Sulphuric acid hydrolysis is the most researched and widely utilized of these methods. In this procedure, cellulosic substances are initially aggressively combined with strong sulphuric acid in the range of 30–65 wt percent.
The degradation reaction is halted by introducing water and diluted with sodium hydroxide after 30–240 minutes. Because of their outstanding physical stability and homogenous size distribution, the produced CNCs are suitable for a wide range of purposes
Sulphuric acid degradation is commonly used to manufacture CNCs in pilot-scale and manufacturing because of its ease and predictability.

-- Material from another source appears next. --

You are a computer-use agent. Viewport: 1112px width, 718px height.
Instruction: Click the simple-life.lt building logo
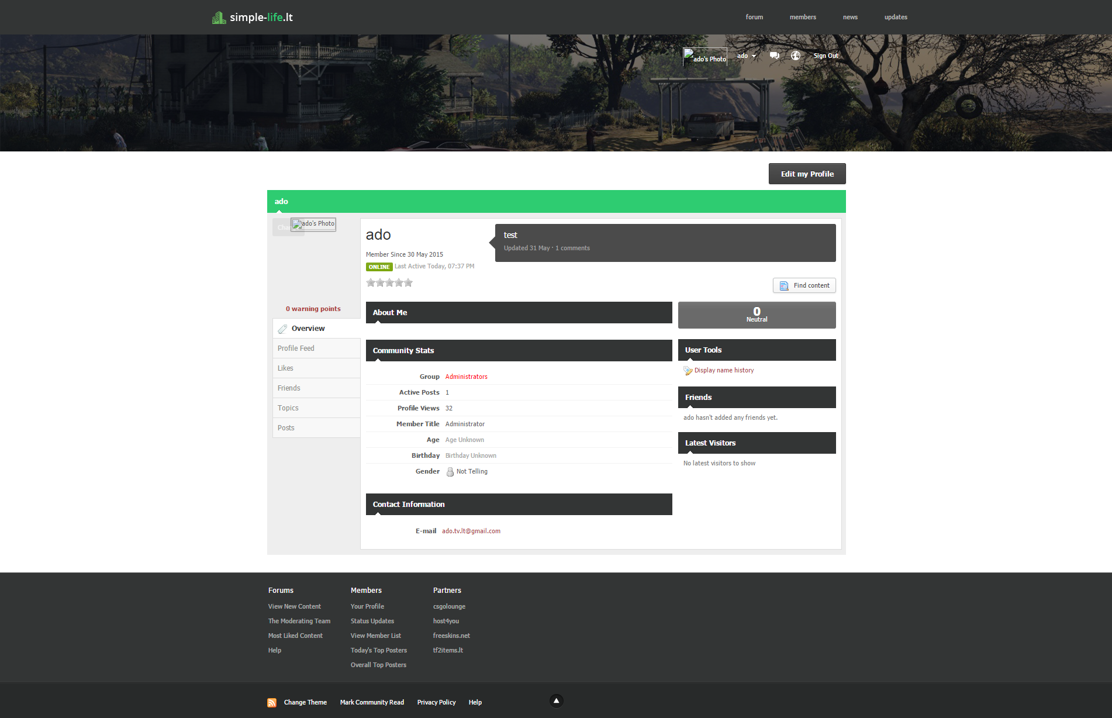tap(219, 18)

Cost Reduction and Environmentally Friendly Synthesis
The first strategy for lowering the cost of CNCs from sulphuric acid pre-treatment is to minimize the quantity of sulphuric acid utilized in the degradation reaction.
The second is to remove sulphuric acid from the hydrolysate combination after the breakdown. As a consequence, less alkali and water are utilized, resulting in reduced saline effluent.
As one of the most significant components examined in the manufacturing environment, life cycle assessment has been used as a method for evaluating the ecological impact of services and goods depending on the life cycle inventory (LCI) and for comparing or optimizing fabrication processes.
However, the use of LCA studies is restricted owing to a scarcity of evidence from manufacturing output, as new ways are found daily. Data from pilot-scale manufacturing must still be collected for LCA research.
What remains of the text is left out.